Inigo Rooms, Somerset House East Wing, King's College, London, UK
The exhibition War Requiem & Aftermath, held in the Inigo Rooms from March-May 2015, was a survey of new and recent work by British artist Maggi Hambling, encompassing painting, sculpture, installation and film. 
The starting point of the exhibition was Hambling’s site-specific installation War Requiem , shown at ‘SNAP’ (Art at the Aldeburgh Festival) in the summer of 2013 to wide critical acclaim.  Hambling has created a successor to the first installation, War Requiem 2, in which anonymous portraits of war victims and ravaged battlefields emerge as spectral visions out of charged and turbulent paintwork. Pervading the new canvases is Indian yellow pigment that simultaneously evokes fanfare and fire. The paintings are juxtaposed with an extract from Benjamin Britten’s War Requiem of 1962. 
Also exhibited was a condensed selection of earlier works dating from the early 1980s, when Hambling came to prominence as the National Gallery’s first Artist in Residence. These paintings and sculptures reflect the eclectic manifestations of war and death in her art, whilst also revealing other underlying leitmotifs such as remembrance and loss.  The painting Gulf women prepare for war bears witness to a specific historical event, yet also comes to stand for the international conflicts that have ensued in subsequent years and continue to rage into the present. 
The installation You Are the Sea (2012) features a single canvas from the Wall of Water series and a sound piece arising from Hambling’s 2009 poem of the same title. The work has its origins in the artist’s experience of the sounds of trapped sea water, surging and cascading in a vibrant allegory of life and death, creation and annihilation. 
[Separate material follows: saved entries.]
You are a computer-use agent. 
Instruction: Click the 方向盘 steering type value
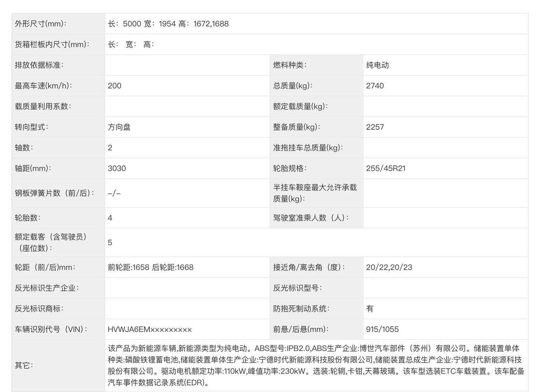point(119,127)
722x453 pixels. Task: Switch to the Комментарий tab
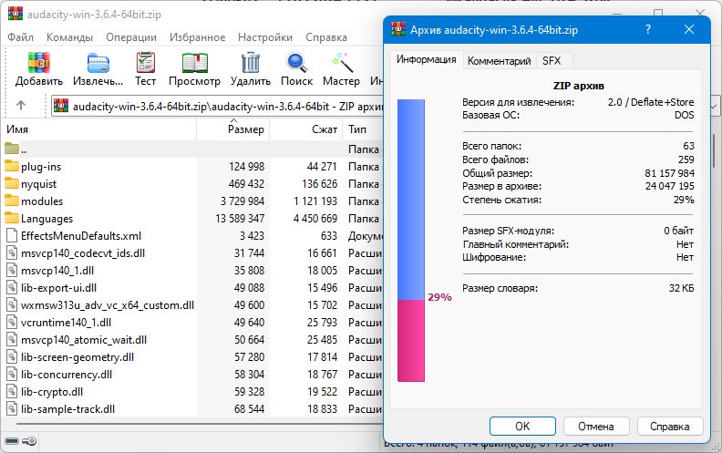click(x=500, y=61)
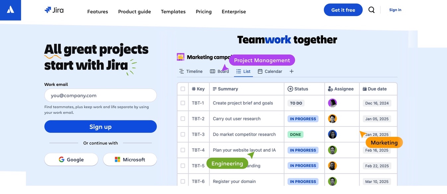Select the Jira logo

click(x=54, y=10)
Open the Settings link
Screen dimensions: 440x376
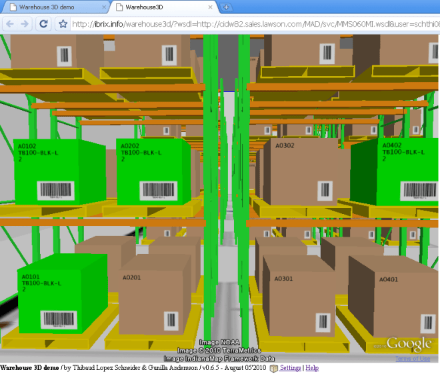click(290, 368)
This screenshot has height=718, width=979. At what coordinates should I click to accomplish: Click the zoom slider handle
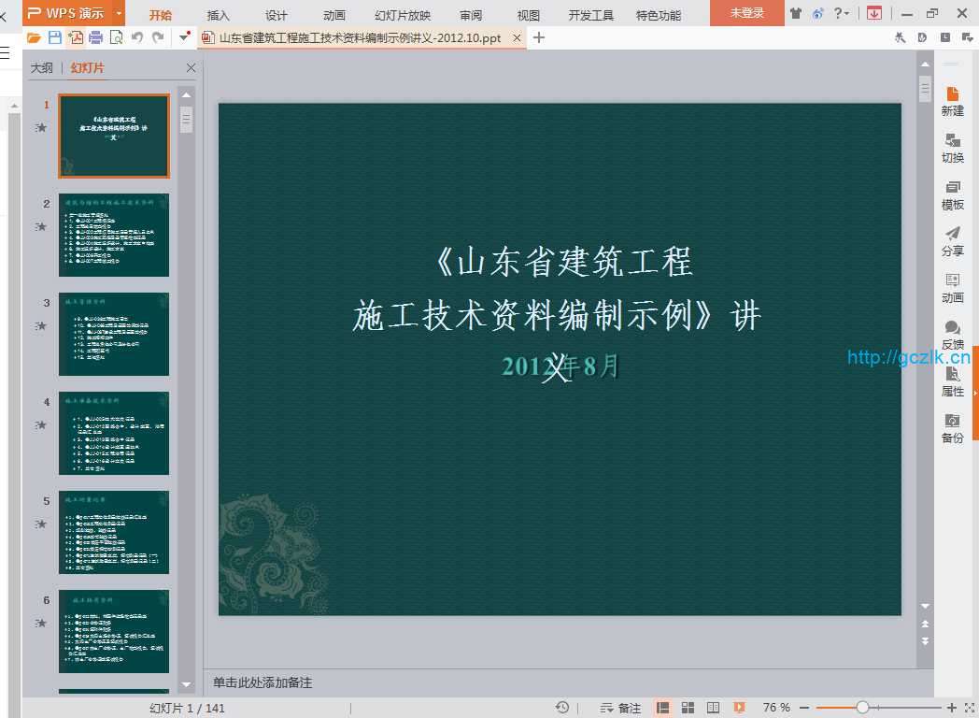pos(862,708)
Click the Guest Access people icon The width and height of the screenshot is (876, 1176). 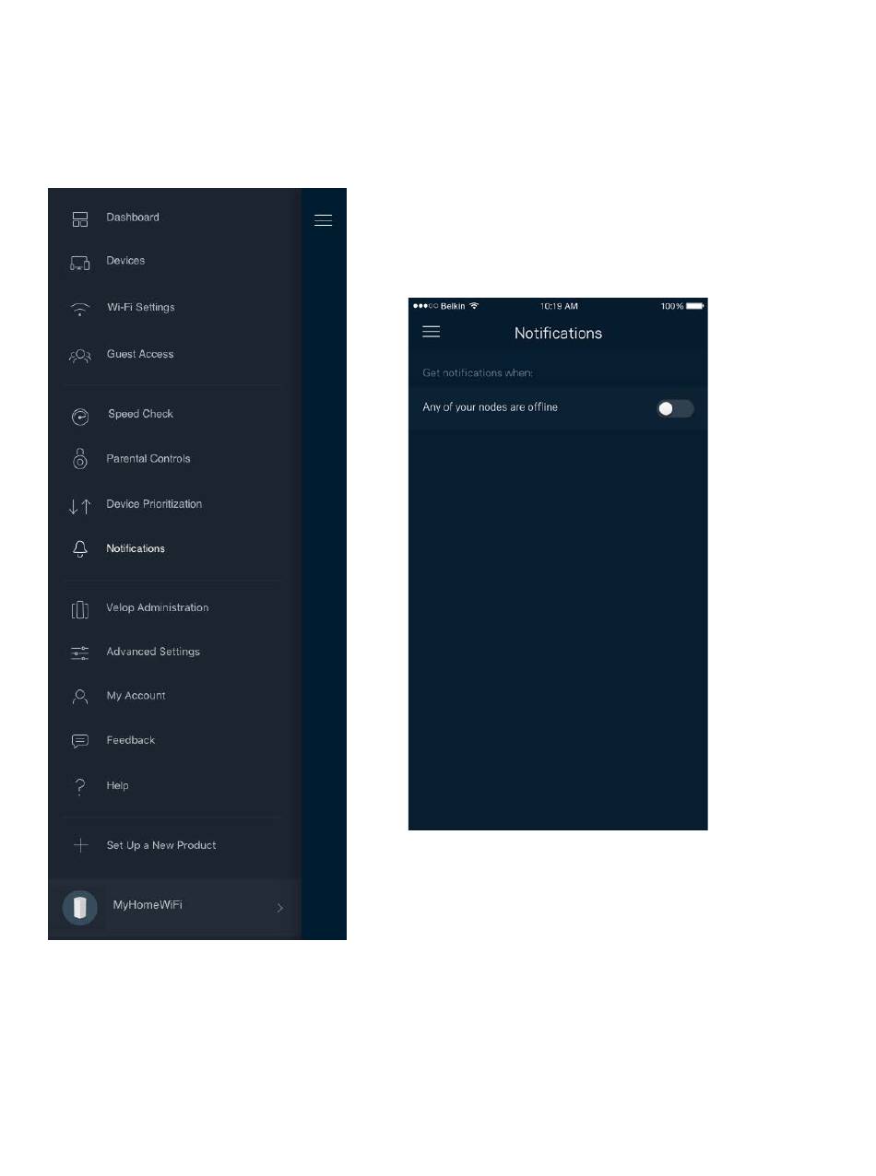point(80,356)
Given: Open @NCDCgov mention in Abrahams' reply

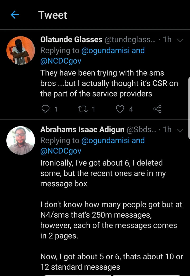Looking at the screenshot, I should pyautogui.click(x=61, y=151).
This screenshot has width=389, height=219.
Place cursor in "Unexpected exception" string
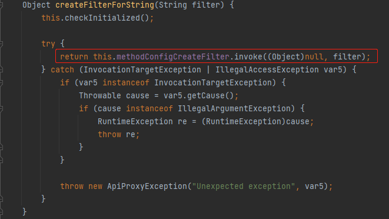coord(244,186)
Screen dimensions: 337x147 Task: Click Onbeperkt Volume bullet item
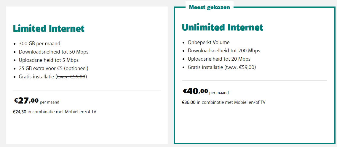coord(209,42)
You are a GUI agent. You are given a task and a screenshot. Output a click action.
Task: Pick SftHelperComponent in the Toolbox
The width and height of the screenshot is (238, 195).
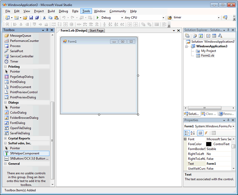click(x=24, y=153)
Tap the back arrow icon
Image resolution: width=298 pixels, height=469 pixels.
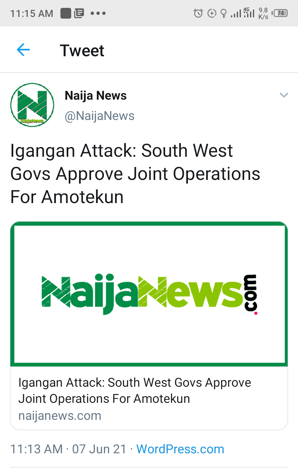coord(23,50)
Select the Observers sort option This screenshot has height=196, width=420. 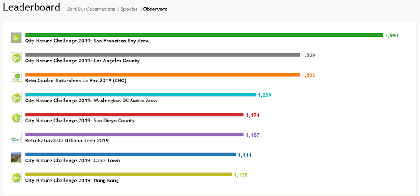point(155,9)
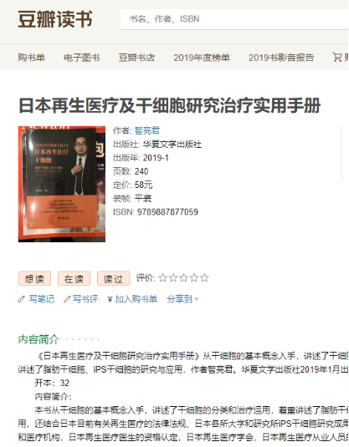Click the book cover thumbnail

[62, 184]
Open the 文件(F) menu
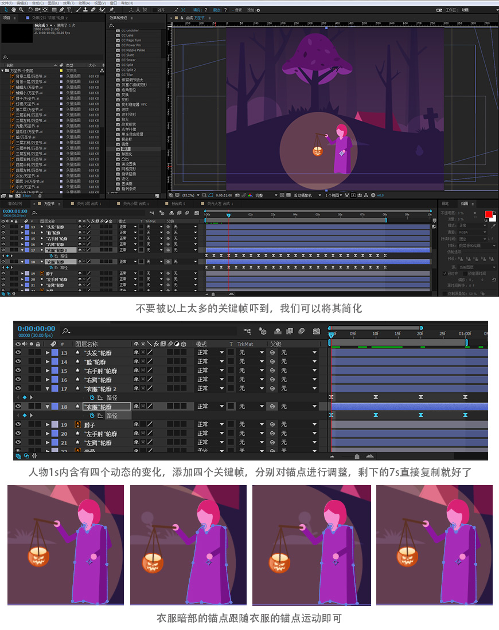This screenshot has height=630, width=499. coord(7,3)
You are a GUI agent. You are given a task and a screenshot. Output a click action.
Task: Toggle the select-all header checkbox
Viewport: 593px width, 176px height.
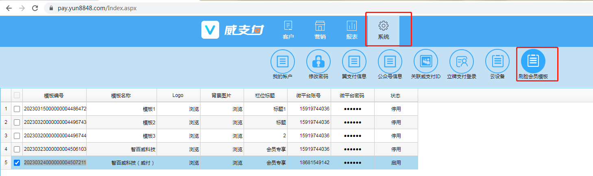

The culmination of the exhibition was Hambling’s new series of sculptures, collectively entitled Aftermath. These totemic objects in painted bronze began as found pieces of dead wood. Out of gnarled natural forms, Hambling has coaxed the presence of imaginary beings. Alternately animal and human, familiar and other worldly, the sculptures emanate a variety of moods and art historical resonance from Surrealism to medieval polychromy. The strange creatures of Aftermath conflate the forms of grave portraits, gargoyles and relics to create vital contemporary works of sculpture.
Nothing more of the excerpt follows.